Curcumin Suppresses the Progression of Colorectal Cancer by Improving Immunogenic Cell Death Caused by Irinotecan

Background: Irinotecan (IRI) is a common chemotherapeutic drug for colorectal cancer; however, the mechanism underlying its immunomodulatory effect remains unclear. Curcumin (CUR), an adjuvant drug with anti-inflammatory and antitumor effects, has been studied extensively, although its synergistic antitumor effect remains unclear. Methods: The effects of CUR and IRI on oxidative stress and their antitumor effects were detected by flow cytometry. Endoplasmic reticulum stress-related proteins including CHOP and BiP, and immunogenic cell death (ICD) proteins including calreticulin (CALR) and high mobility group box 1 (HMGB1), were detected by Western blotting. IFN-gamma and TNF-alpha levels in the serum of mice were detected by ELISA. Results: IRI in combination with CUR had synergistic antitumor effects in CT-26 colon carcinoma cells. Combination treatment with IRI and CUR was more effective than IRI or CUR alone.
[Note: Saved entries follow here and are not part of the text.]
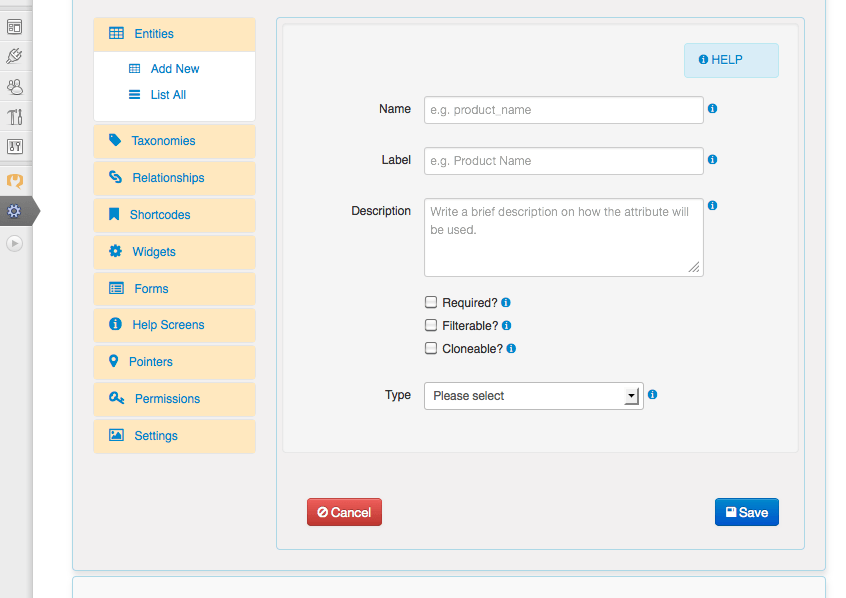Click the collapse menu arrow in admin sidebar

14,243
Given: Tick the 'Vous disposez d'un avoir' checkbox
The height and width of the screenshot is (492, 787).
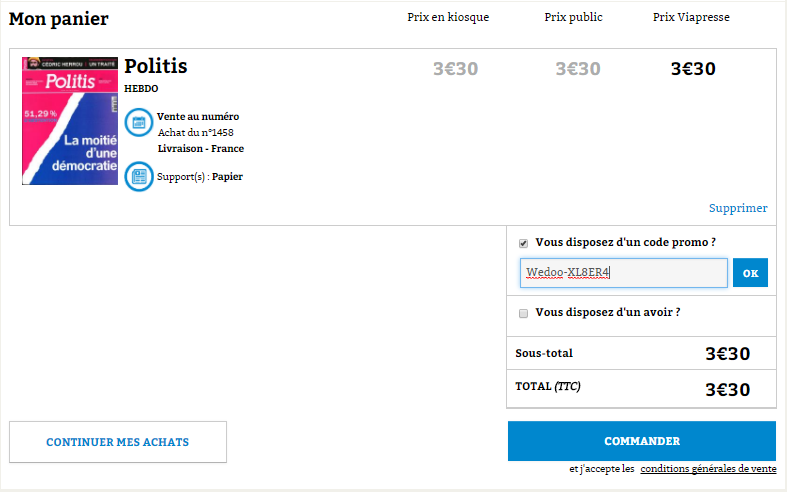Looking at the screenshot, I should tap(523, 313).
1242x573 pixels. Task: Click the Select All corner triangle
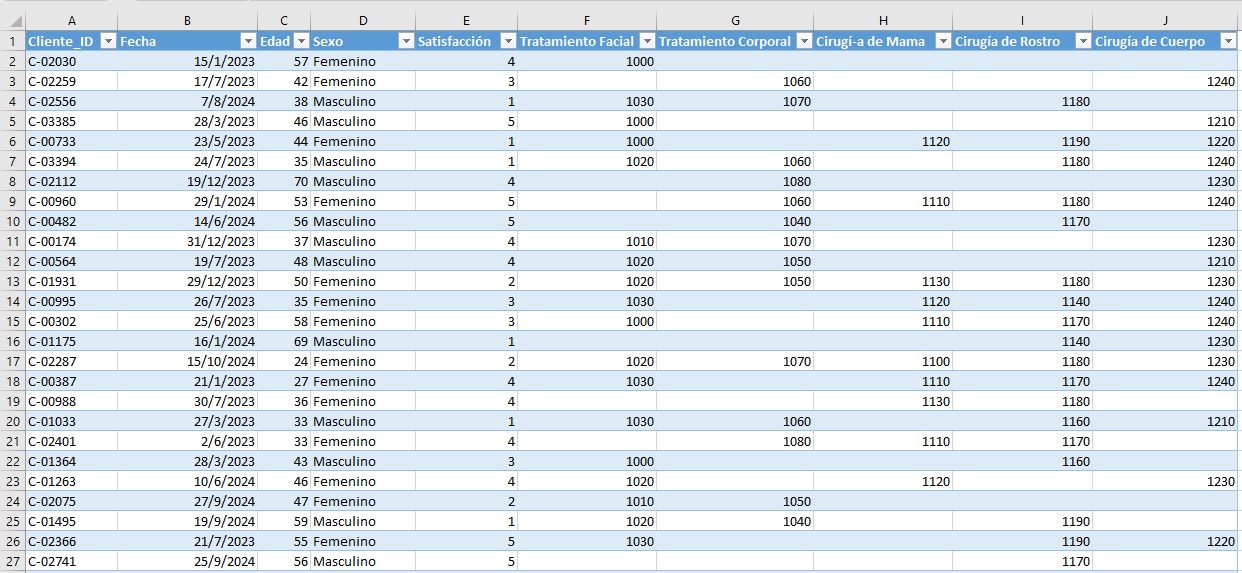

IRI and CUR combination treatment significantly upregulated ICD-related proteins including CALR and HMGB1 and had a greater antitumor effect than IRI or CUR single treatment in vivo. CUR may synergistically improve the antitumor effect of IRI by promoting the ICD effect. Conclusion: Combination therapy with IRI and CUR may be an option for first-line chemotherapy in some patients with advanced colorectal cancer.

Automated summary

The combination therapy of curcumin and irinotecan has synergistic antitumor effects by promoting immunogenic cell death. This may be an option for first-line chemotherapy in some patients with colorectal cancer.